Aim of the exercise:
The job is to find each line of the records below that includes the word "Given" and copy it.

Records supplied:
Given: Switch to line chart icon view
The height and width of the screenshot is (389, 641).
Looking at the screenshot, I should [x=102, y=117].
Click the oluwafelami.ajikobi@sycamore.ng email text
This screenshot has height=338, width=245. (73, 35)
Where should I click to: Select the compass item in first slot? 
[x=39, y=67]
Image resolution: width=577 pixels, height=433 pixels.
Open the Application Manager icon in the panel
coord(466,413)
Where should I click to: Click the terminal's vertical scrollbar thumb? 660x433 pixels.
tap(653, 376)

...

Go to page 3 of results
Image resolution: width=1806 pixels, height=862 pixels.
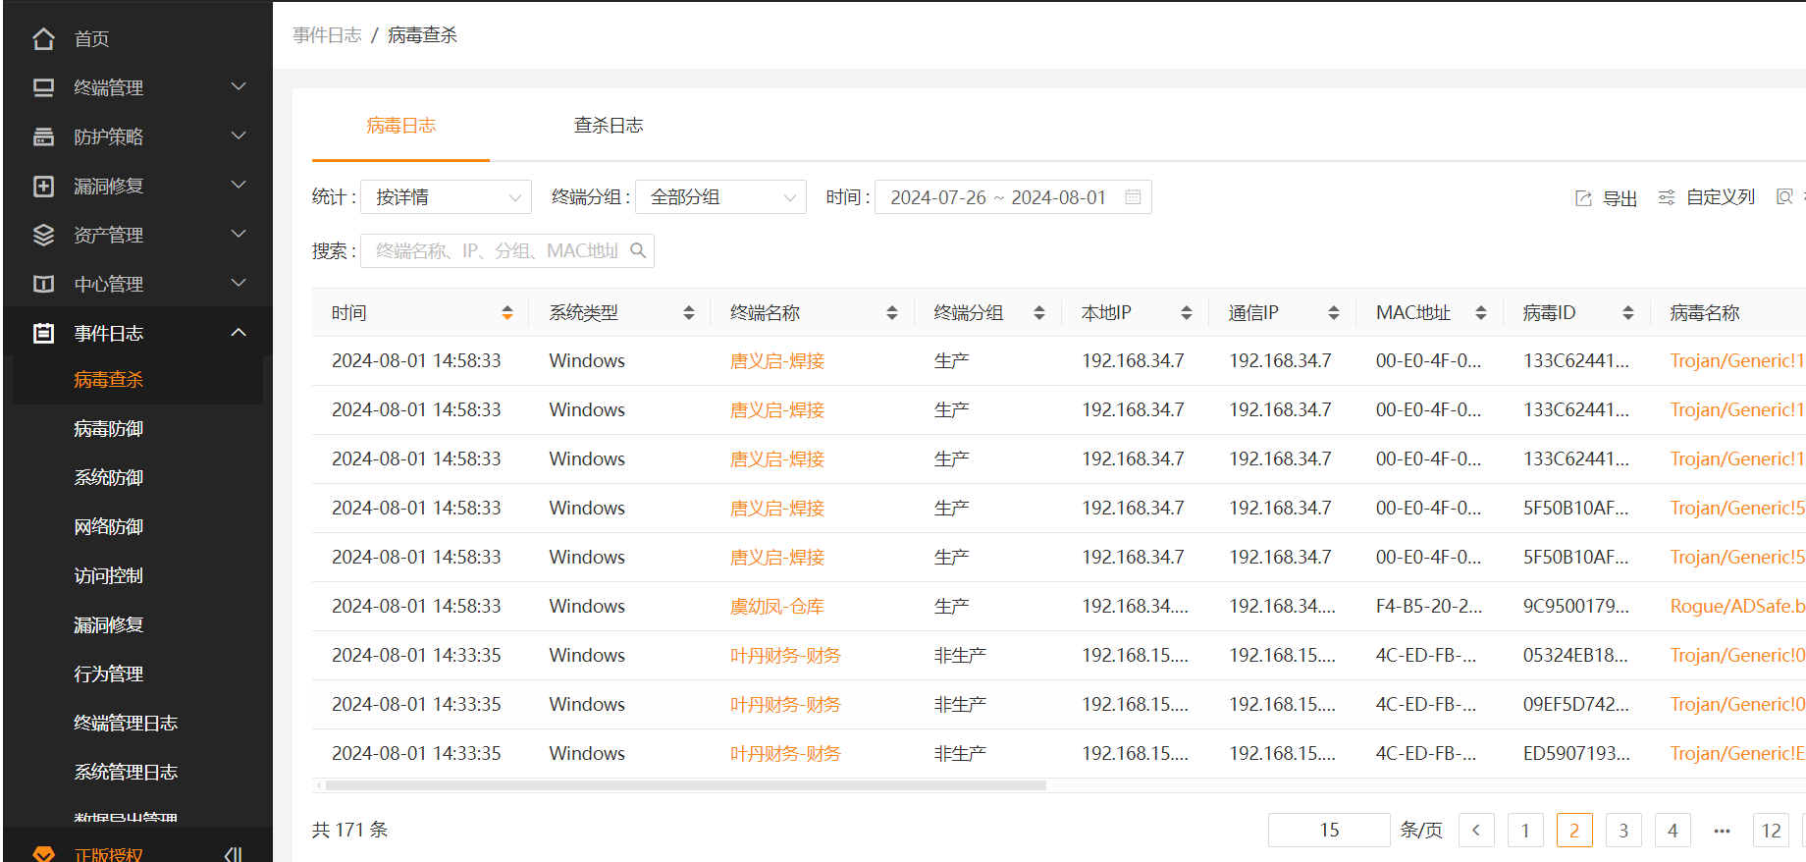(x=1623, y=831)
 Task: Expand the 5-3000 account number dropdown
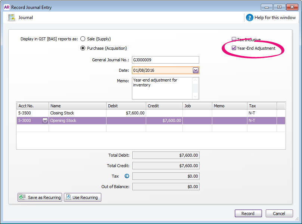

...

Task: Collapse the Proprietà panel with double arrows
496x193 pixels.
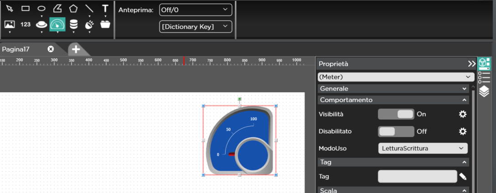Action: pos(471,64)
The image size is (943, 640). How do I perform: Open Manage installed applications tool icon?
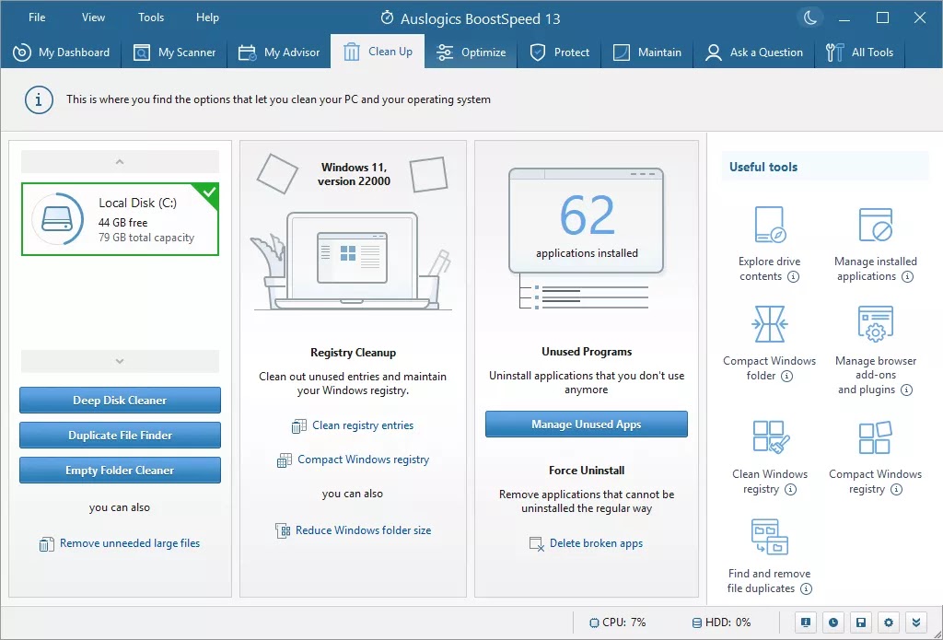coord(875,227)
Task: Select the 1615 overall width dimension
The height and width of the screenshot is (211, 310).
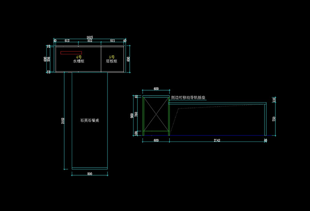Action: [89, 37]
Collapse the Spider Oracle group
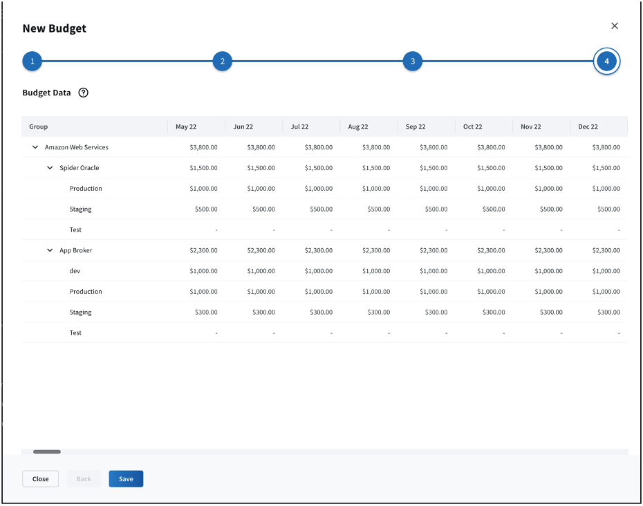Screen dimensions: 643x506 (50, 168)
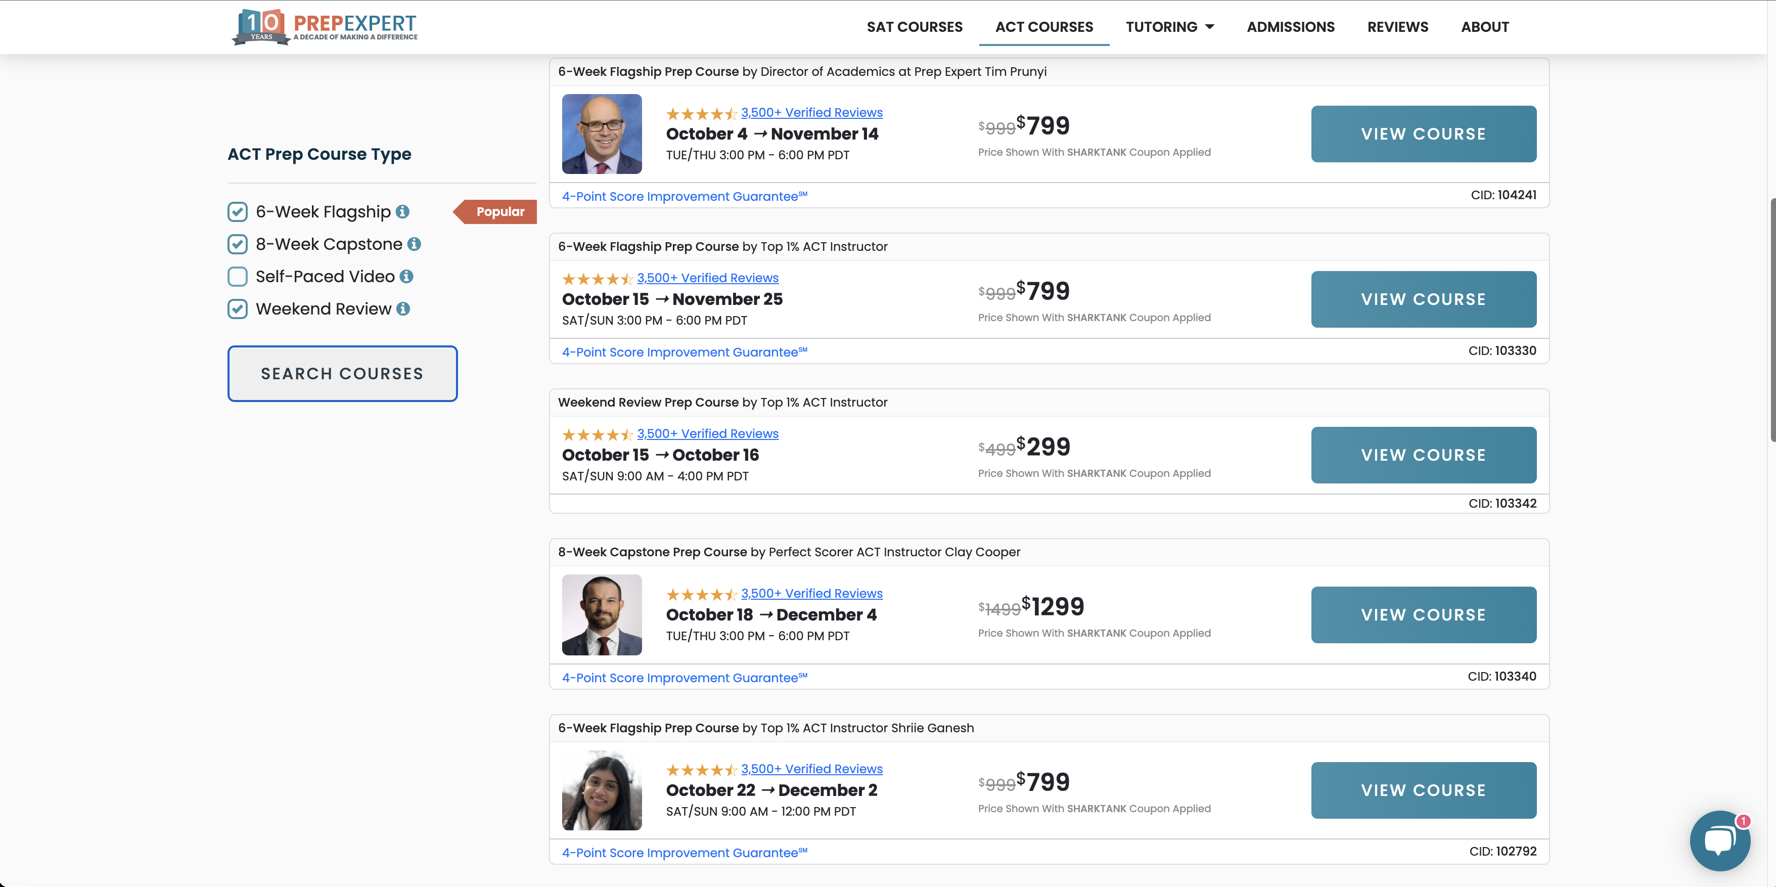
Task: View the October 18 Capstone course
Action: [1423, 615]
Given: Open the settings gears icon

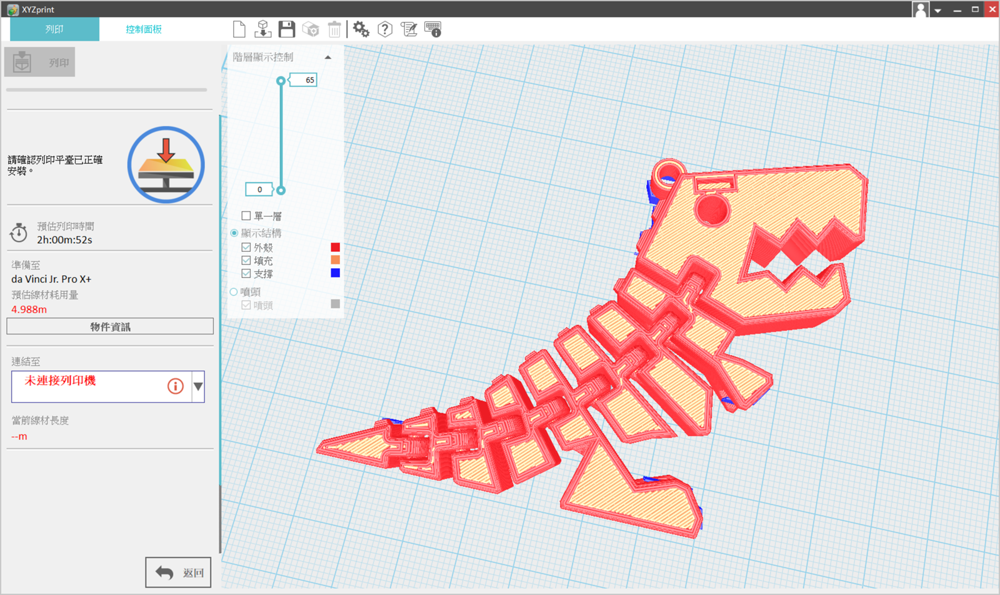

Written response:
Given: Switch to line chart icon view
Given: Open the settings gears icon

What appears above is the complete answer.